Dal 1° gennaio 2008 è entrata in vigore la nuova disciplina prudenziale per gli in-termediari finanziari iscritti nell'elenco speciale di cui all'art. 107 TUB (Intermediari ex art. 107) che recepisce le modifiche le direttive europee n. 48 e 49 del 2006.

Il nuovo assetto normativo e regolamentare, definito dalle modifiche al TUB del dicembre 2006 e dal collegato capitolo V° della circolare n. 216 di Banca d'Italia, ha introdotto la cosiddetta "vigilanza prudenziale equivalente", rendendo gli intermediari ex. art 107 equivalenti alle banche, per quanto riguarda il trattamento ai fini prudenziali delle esposizioni nei loro confronti.

La nuova regolamentazione prudenziale si basa su "tre pilastri" previsti dalla disciplina denominata Basilea 2:

A) il primo pilastro introduce un requisito patrimoniale per fronteggiare i rischi dell’attività finanziaria;

B) il secondo pilastro stabilisce che gli intermediari siano dotati di una gestione del processo di controllo dell’adeguatezza patrimoniale, attuale e prospettica;

C) il terzo pilastro introduce gli obblighi di informativa al pubblico riguardanti l'adeguatezza patrimoniale, l'esposizione i rischi e le caratteristiche generali dei relativi sistemi di gestione e controllo.

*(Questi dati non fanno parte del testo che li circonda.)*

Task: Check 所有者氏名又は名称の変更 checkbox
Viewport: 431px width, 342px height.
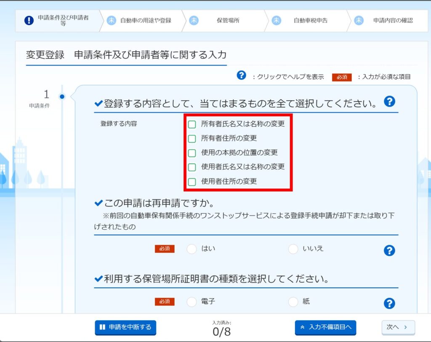Action: point(192,124)
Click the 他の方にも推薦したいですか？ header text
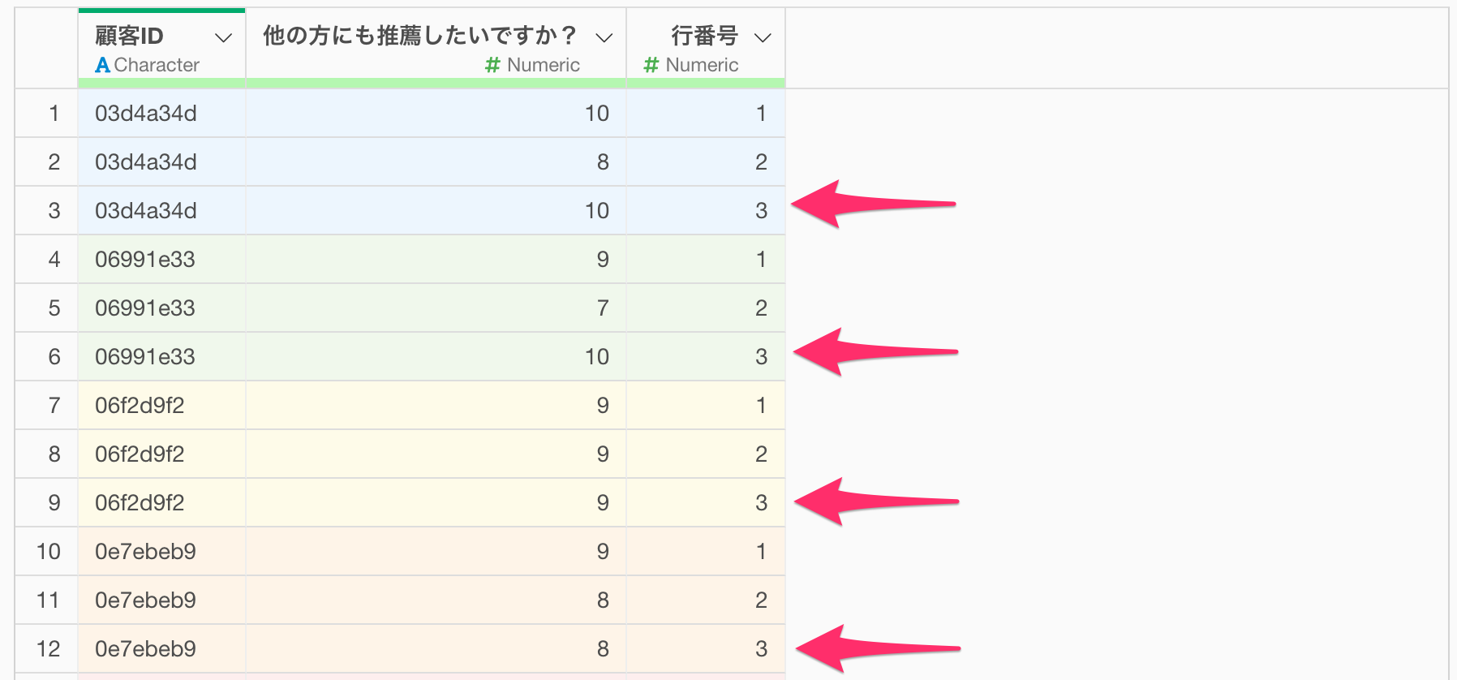 (419, 36)
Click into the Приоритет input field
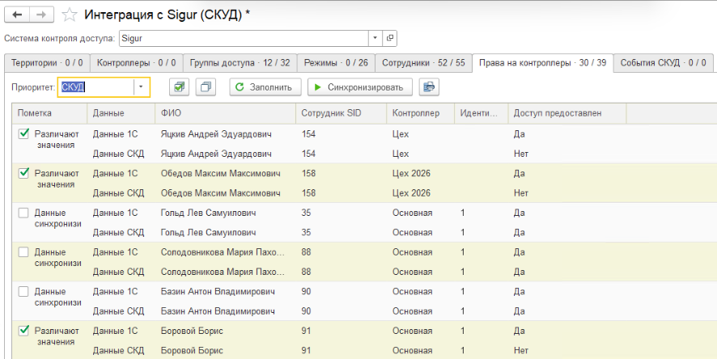Viewport: 717px width, 359px height. [x=95, y=87]
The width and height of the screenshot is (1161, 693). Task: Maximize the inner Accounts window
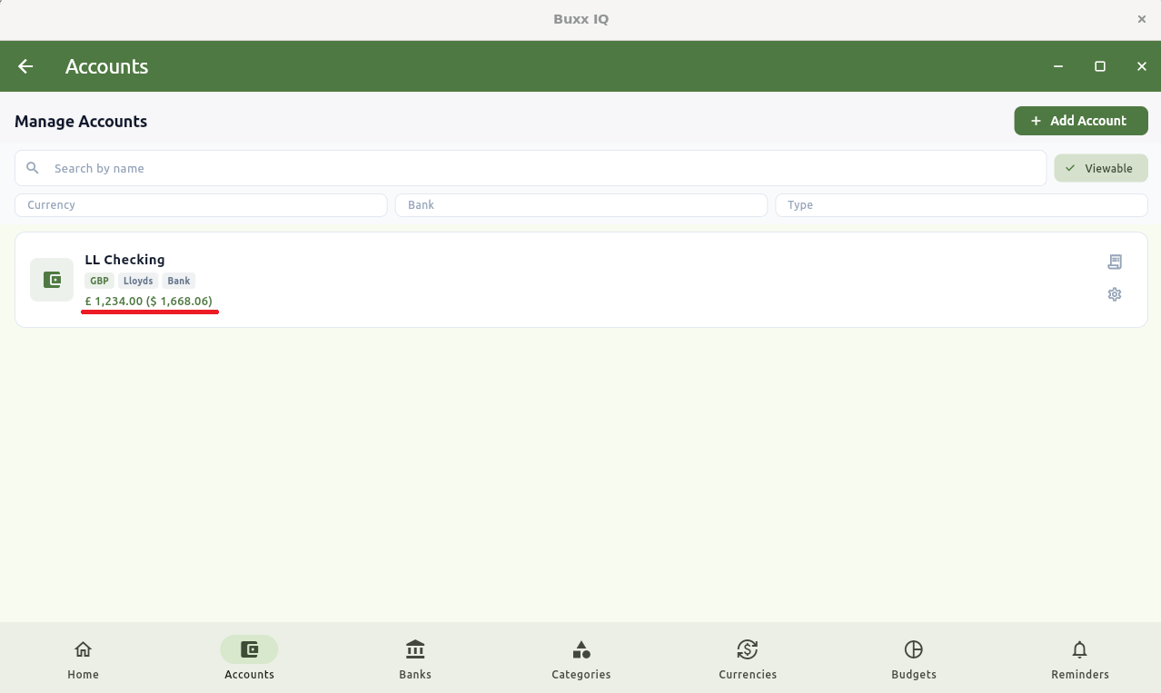(x=1100, y=66)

Accord Italia, rientra nella categoria di intermediario controllato da un soggetto comunitario sottoposto ai medesimi obblighi di informativa al pubblico previsti dalla regolamentazione sopra descritta; di conseguenza deve rendere pubbliche su base individuale soltanto le informazioni concernenti l'adeguatezza patrimoniale secondo lo schema della "tavola 1" definito dalla circolare n. 216 di Banca d'Italia. L'informativa di cui al terzo pilastro, viene redatta dal gruppo Banque Accord a livello di capo gruppo e non a livello della diretta controllante di Accord.